The design of the FLI tool improves optical range-finding
Optical range-finding methods are well established to determine the distance of events along a fibre. Optical time-domain reflectometry is just one example of a range-finding method. We can use range-finding to establish the point at which an unspooled FLI fibre becomes spooled on the bobbin by measuring the light loss along the length of the fibre. This allows us to measure the depth to the top of the FLI tool when it has reached the bottom of the well. However, the design of the FLI tool itself enables us to use methods that greatly improve upon the accuracy of conventional range-finding:
1. We know the precise length of each layer of fibre wound on the bobbin
We wind the fibre on to a bobbin inside the FLI tool in layers with a precisely determined length. During a job we can 'see' the layers of fibre wound on the bobbin. This means that we can count the layers left on the spool and convert that count into an accurate length of fibre that has exited the FLI tool. In effect the layers act as markers along the fibre, without needing to resort to expensive doping techniques to fix chemical markers into the glass itself
2. The FLI tool is a highly sensitive microphone that can be found acoustically
Spooled fibre on the bobbin acts as an extremely sensitive microphone. During an acoustic survey we can detect the obvious difference in sensitivity between the spooled and unspooled fibre, from which we can then determine the location of the FLI tool.
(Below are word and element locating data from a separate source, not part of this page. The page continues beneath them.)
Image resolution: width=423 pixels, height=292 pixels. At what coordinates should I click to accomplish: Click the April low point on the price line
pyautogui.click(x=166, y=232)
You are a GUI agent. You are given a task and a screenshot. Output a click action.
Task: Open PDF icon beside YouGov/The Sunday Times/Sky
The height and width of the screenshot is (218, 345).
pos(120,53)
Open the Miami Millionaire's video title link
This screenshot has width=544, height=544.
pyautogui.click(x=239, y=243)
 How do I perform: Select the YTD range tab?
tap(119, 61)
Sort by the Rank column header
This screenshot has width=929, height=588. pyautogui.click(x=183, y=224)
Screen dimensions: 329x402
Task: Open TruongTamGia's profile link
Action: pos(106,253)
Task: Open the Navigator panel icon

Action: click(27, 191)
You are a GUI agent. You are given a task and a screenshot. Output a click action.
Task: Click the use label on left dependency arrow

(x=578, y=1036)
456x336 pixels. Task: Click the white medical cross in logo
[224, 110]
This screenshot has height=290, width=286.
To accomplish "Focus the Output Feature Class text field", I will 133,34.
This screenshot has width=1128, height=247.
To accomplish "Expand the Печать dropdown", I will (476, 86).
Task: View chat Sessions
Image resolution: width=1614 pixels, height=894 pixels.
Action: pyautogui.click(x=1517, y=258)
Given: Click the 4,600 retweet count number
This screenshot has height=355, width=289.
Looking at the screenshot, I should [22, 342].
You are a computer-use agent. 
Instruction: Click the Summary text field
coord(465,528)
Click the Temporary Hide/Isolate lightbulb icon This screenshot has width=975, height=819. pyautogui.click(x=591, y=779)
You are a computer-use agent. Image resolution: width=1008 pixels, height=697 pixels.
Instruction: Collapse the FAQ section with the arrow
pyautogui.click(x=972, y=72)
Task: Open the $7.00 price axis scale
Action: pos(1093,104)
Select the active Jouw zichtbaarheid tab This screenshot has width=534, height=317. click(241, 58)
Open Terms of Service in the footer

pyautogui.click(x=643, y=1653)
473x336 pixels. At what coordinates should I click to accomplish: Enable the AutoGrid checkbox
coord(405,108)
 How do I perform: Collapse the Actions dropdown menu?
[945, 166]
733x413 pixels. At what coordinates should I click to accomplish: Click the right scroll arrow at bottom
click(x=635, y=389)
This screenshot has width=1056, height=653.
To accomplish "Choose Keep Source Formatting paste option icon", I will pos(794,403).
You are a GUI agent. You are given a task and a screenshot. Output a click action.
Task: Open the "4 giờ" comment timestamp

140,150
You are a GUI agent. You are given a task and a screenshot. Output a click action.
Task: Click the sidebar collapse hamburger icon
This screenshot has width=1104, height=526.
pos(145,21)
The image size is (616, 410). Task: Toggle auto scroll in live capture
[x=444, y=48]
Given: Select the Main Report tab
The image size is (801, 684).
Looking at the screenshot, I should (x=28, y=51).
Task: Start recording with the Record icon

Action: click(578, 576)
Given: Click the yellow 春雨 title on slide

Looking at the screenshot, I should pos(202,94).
Q: What is the maximum well deviation that can be serviced using FLI?
In free-fall operations, which make up the vast majority of FLI jobs, we have deviation limits similar to those for conventional wireline surveys – ie, around 60°–70°. However, the distribution of forces affecting FLI jobs is very different to wireline jobs: the FLI tool itself has little weight, being made from aluminium, but there is no cable drag. Consequently, we try to minimise the friction of the FLI tool against the pipe wall in order to keep the FLI tool moving.
Using FLI in horizontal wells
We have successfully pumped FLI tools into horizontal wells, with the longest job to date being a horizontal section of ~8,000ft. FLI tools are lightweight and can be easily pumped out to the rathole through the toe sleeve. We have had multiple tools pumped in this way, with no problems or impact on subsequent operations.